The idea, say Mike Abbott and Megan Quinn, is to create products that are “magical” and “just work.”
“If you’ve ever seen a 2-year-old swipe through an iPad on first meeting, you’re seeing the product of truly great design,” Abbott, a general partner at venture capital firm Kleiner Perkins Caufield & Byers, and Quinn, a partner at KPCB and a former director of product at Square, wrote recently in USA Today.
You don’t have to look far in Silicon Valley to find ample evidence that it has become a designer’s Mecca.
Gentry Underwood, who hailed from design firm IDEO, sold his company Mailbox to Dropbox for $100 million just months after launching the product to the public.
Square co-founder and Chief Executive Jack Dorsey takes his staffers on walks to admire the Golden Gate Bridge and other architectural landmarks that fuse form and function.
The two co-founders of AirBNB met at the Rhode Island School of Design.
Facebook has shelled out millions of dollars to buy up design talent such as New York’s Hot Studio.
Under Larry Page, design is going through a renaissance at Google. Google executives talk up design the way they used to talk up algorithms.
Evan Williams, co-founder of Blogger, Twitter and now Medium, an online publishing platform, says design has risen to the top of everyone’s lists in Silicon Valley.
“We’re trying to solve design problems. You have to compete for designers that are now a necessity rather than a nice-to-have,” Williams said at a GigaOm conference on design.

§ EXERCISE REQUIREMENTS
Continue the passage on design's rise in Silicon Valley from its last sentence.

§ SOURCE INFORMATION
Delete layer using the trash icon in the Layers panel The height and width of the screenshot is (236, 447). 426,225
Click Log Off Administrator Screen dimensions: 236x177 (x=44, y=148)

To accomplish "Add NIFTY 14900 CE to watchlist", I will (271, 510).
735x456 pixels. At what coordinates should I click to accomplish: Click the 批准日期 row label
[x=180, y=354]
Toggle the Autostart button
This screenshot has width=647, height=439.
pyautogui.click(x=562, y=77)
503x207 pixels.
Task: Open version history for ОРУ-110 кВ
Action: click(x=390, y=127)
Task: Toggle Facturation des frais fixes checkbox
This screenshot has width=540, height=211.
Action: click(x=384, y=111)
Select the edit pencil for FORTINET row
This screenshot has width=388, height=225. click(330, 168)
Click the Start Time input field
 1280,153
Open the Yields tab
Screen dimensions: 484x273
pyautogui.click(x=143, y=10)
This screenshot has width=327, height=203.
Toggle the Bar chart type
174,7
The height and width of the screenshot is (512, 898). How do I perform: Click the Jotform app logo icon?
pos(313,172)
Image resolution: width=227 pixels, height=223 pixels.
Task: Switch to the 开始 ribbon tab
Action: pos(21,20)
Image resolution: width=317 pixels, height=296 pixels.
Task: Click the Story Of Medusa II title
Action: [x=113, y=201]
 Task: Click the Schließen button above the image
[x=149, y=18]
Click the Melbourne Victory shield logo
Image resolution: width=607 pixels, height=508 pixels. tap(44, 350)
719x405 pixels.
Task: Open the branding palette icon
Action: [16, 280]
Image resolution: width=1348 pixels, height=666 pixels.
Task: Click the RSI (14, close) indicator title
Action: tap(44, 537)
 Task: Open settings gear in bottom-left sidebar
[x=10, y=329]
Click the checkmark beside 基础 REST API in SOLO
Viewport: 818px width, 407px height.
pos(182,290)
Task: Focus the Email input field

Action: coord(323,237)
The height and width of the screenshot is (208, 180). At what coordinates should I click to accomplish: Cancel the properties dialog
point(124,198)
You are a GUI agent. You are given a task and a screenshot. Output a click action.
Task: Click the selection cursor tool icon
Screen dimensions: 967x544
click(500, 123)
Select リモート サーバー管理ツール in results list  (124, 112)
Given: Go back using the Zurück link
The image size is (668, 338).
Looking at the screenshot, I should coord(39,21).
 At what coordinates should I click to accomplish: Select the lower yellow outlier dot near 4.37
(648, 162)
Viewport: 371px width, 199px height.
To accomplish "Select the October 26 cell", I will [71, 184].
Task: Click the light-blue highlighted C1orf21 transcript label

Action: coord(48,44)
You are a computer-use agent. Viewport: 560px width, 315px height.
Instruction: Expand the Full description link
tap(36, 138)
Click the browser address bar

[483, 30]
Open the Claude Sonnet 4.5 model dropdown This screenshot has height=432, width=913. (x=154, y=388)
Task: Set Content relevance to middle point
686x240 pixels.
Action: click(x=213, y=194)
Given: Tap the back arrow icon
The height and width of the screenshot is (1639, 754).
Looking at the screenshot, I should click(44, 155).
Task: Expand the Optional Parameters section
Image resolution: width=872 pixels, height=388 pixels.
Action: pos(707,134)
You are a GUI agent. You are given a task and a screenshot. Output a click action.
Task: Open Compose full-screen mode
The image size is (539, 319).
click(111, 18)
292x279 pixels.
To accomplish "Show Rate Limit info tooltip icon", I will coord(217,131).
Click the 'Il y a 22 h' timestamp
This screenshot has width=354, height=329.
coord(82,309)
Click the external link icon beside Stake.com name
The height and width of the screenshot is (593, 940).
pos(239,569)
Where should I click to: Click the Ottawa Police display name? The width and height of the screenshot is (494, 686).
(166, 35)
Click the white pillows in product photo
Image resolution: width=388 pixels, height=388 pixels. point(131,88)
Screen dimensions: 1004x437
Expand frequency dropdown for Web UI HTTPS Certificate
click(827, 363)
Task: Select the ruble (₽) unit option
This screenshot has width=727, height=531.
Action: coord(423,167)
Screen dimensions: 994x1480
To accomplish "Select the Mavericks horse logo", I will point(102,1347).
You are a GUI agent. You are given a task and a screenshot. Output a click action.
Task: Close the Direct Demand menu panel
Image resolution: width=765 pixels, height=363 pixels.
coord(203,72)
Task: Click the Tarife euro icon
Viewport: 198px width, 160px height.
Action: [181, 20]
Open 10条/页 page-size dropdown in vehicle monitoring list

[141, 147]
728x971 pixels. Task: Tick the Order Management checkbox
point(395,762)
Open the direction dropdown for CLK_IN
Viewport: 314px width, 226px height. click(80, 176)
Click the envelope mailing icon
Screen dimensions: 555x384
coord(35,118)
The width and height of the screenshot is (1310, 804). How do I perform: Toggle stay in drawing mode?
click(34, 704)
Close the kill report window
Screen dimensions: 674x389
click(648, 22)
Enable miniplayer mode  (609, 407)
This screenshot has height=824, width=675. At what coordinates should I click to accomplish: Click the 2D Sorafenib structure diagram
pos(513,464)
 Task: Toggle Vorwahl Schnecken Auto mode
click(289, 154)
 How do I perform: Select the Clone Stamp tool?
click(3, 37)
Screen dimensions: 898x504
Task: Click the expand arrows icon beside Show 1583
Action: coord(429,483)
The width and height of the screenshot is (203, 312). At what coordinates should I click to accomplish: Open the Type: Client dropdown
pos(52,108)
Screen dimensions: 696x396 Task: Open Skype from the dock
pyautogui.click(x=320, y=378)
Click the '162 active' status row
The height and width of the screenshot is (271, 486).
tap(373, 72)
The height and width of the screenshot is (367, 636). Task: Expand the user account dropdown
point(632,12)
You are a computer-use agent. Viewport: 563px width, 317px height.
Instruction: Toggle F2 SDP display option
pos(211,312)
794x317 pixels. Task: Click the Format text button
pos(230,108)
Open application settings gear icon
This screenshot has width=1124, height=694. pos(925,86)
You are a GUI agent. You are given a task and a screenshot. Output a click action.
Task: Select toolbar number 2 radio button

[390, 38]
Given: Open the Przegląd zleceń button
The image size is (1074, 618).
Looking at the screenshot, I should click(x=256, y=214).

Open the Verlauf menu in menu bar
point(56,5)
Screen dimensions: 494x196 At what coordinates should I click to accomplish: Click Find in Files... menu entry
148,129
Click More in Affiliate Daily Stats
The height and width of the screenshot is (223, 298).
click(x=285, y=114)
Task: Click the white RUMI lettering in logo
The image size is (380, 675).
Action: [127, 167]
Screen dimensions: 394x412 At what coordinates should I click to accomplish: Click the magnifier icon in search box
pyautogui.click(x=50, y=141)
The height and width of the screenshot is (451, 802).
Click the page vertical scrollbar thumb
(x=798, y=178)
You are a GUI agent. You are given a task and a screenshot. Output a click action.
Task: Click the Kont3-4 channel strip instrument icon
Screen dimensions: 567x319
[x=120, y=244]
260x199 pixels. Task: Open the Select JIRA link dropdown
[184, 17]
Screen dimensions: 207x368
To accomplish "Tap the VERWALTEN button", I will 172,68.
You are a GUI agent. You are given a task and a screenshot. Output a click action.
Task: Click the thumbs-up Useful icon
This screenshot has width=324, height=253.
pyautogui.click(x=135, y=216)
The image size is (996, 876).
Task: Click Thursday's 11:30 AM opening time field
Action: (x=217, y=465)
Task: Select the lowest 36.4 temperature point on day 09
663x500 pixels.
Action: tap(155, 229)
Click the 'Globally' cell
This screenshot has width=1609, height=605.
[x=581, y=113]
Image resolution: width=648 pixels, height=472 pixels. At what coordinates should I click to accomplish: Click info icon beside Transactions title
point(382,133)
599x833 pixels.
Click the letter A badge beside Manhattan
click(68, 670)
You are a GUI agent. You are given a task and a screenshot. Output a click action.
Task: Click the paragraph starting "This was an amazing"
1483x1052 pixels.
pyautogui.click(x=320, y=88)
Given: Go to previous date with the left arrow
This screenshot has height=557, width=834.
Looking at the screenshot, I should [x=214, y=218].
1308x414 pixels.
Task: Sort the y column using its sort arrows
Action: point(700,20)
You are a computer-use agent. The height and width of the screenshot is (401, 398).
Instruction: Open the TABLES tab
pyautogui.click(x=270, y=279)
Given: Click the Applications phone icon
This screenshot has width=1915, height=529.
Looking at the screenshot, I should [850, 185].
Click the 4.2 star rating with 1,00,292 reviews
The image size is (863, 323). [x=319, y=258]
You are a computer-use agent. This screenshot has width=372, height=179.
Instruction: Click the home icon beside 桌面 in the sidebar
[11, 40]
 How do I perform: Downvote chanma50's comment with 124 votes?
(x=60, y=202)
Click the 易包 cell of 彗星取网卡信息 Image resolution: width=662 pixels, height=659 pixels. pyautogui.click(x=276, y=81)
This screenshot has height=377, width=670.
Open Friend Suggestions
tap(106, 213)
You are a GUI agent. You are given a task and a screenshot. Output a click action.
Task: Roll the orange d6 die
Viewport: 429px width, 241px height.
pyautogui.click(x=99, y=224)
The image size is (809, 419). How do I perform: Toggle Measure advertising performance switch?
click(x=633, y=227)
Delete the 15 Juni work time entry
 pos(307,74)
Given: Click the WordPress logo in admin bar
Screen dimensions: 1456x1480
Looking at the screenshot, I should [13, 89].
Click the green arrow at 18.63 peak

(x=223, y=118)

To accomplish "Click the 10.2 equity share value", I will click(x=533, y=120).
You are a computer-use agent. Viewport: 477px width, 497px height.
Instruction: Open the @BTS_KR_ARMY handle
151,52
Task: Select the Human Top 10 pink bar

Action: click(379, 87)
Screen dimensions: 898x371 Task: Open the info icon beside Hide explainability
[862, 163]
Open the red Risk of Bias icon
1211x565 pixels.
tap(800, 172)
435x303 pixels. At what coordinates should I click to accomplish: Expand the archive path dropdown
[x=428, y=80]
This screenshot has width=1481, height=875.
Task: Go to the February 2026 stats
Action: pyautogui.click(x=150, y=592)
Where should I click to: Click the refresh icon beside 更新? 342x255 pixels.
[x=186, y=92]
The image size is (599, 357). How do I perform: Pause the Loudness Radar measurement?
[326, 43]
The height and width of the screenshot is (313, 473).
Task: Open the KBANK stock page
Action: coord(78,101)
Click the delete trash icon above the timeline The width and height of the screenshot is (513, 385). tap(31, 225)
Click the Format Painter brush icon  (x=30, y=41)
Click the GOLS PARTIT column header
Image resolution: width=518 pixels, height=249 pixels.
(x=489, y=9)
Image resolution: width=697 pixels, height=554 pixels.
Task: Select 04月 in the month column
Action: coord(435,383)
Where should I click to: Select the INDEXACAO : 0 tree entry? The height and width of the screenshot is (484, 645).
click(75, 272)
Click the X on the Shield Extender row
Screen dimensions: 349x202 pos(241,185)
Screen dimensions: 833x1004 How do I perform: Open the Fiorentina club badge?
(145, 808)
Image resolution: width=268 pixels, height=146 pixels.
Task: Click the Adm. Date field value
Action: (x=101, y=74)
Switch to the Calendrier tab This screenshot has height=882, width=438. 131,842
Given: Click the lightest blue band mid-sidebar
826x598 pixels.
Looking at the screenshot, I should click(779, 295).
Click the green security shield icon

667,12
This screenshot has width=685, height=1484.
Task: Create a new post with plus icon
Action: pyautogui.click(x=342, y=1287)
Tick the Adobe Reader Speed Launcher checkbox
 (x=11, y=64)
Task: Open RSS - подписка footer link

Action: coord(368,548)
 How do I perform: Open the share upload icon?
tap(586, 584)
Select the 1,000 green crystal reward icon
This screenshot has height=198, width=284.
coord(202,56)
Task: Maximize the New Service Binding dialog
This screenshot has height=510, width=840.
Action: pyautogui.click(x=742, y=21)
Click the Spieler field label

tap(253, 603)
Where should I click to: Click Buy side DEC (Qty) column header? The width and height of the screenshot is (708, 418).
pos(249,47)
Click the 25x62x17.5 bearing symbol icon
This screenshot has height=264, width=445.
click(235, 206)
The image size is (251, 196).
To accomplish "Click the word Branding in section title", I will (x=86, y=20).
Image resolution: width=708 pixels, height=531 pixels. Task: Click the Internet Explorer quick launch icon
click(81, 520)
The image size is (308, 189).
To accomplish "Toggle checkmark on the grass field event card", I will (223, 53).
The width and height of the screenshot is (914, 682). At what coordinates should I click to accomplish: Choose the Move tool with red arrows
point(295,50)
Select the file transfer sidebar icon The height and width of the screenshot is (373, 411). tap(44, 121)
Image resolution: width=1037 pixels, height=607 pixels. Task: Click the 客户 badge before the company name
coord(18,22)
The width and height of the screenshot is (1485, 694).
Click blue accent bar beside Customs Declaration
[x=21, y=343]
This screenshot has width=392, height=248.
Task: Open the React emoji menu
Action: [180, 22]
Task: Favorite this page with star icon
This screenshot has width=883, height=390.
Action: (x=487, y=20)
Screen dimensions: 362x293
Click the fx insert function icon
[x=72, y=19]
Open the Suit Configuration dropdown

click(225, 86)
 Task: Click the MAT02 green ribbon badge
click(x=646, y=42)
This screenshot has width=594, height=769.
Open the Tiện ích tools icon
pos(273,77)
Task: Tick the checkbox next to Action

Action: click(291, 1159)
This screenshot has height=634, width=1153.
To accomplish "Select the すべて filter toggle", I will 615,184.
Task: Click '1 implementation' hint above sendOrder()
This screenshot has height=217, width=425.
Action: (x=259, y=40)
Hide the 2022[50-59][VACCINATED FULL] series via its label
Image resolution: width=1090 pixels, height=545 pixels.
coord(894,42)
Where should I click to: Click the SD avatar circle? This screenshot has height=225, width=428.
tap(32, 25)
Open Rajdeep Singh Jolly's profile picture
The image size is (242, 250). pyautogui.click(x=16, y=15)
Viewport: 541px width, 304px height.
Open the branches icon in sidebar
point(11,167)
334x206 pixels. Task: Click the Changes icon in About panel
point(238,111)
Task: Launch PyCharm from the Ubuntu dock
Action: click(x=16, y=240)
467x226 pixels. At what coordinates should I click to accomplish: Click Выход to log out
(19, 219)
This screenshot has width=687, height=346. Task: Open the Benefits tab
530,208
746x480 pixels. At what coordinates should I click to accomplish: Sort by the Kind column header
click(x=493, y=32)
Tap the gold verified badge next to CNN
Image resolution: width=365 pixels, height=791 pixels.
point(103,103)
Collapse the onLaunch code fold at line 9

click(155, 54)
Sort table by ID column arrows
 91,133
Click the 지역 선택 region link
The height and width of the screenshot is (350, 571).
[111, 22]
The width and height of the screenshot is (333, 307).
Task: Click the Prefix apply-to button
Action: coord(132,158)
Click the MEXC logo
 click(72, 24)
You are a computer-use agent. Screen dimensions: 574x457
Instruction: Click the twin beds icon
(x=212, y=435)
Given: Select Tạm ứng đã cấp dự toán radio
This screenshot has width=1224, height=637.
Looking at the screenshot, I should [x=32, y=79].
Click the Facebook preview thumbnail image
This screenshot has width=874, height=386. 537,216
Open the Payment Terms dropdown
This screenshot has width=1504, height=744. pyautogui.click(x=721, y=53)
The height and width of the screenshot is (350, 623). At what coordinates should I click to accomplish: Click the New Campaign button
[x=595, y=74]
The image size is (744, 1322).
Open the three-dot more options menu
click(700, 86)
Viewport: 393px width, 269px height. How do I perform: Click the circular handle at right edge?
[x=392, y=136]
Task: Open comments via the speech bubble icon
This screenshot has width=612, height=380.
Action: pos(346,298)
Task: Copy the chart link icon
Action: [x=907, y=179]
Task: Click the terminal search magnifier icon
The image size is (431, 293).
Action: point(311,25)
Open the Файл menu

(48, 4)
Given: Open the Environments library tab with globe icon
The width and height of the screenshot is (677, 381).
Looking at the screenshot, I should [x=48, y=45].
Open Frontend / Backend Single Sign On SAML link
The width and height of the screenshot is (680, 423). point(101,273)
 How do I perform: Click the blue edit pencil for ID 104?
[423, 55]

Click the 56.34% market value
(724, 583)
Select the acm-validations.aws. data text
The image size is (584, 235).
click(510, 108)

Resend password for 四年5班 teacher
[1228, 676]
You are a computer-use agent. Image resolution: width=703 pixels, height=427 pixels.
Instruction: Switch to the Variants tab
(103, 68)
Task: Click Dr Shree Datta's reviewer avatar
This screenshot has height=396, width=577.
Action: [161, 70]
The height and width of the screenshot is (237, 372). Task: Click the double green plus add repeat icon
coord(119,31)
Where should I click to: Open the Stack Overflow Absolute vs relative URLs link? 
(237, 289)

§ RESULT OF THE EXERCISE
No one is known as more of a perfectionist when it comes to design than Mayer, who is pushing Yahoo to dazzle consumers and win them back in the smartphone era. With limited screen space, designers are in great demand to create the kinds of experiences that keep consumers coming back.
“There is an old tech-industry adage that more engineers solve all problems. This is because historically engineers have been the Sherpas of innovation in Silicon Valley, carrying the weight of code, servers and ultimately Moore’s Law on their backs to deliver new products to customers at a rapid pace. But over the past three years, there has been a fundamental shift in the tech industry’s approach to product development,” Abbott and Quinn wrote.
“The focus for creating great products has moved from engineering to design -- from code to pixels. The disciplines of design -- customer experience, interaction and visual design -- have emerged as competitive differentiators, fueling a new wave of design-focused startups and leaving incumbents scrambling to bring design DNA in-house.”